Canvas is a 2006 drama film written and directed by Joseph Greco about a Florida family dealing with a mother who has schizophrenia. The film premiered October 2006 at the Hamptons International Film Festival in New York.

Cast
 Joe Pantoliano as John Marino
 Marcia Gay Harden as Mary Marino
 Devon Gearhart as Chris Marino
 Sophia Bairley as Dawn
 Marcus Johns as Sam
 Antony Del Rio as Gregg

Production
Director Joseph Greco wrote that during the third week of shooting, on October 24, 2005, Hurricane Wilma "hammered us" and almost shut down the production of the film.

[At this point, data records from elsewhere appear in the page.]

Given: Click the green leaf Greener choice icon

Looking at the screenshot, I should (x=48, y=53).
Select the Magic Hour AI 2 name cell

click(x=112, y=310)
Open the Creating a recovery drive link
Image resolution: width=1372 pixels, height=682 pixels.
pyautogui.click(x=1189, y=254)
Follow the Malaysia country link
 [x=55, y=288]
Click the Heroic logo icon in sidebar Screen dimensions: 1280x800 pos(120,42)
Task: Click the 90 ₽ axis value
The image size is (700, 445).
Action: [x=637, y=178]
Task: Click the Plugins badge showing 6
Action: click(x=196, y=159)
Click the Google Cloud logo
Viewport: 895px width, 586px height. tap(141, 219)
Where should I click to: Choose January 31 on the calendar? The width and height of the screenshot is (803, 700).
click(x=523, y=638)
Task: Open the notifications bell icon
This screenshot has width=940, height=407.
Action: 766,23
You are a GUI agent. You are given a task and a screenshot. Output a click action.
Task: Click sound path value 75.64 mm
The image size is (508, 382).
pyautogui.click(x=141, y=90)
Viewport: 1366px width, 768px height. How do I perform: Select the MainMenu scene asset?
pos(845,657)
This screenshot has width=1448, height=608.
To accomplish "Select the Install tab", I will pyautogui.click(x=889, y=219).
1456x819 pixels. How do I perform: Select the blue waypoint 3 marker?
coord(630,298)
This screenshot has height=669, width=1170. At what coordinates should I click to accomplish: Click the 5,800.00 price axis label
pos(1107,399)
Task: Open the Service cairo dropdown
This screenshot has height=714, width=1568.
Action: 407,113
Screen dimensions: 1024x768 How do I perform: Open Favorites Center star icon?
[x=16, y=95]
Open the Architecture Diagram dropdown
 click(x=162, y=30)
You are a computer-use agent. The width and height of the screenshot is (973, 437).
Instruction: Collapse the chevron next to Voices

In a statement on the official website, Greco also wrote he was one of James Cameron's three assistants during the production of the film Titanic and when Canvas was finished, James Cameron signed Greco's application to join the Directors Guild of America.

Release
The film premiered at the Hamptons International Film Festival in October 2006 and was shown later that year at the Fort Lauderdale International Film Festival on November 12, 2006. It premiered in Germany on February 10, 2007, at the European Film Market and premiered in France on May 21, 2007, at the Cannes Film Market. Canvas has also been shown at the AFI Dallas International Film Festival, the Sedona International Film Festival, the Nantucket Film Festival, and the Sarasota Film Festival.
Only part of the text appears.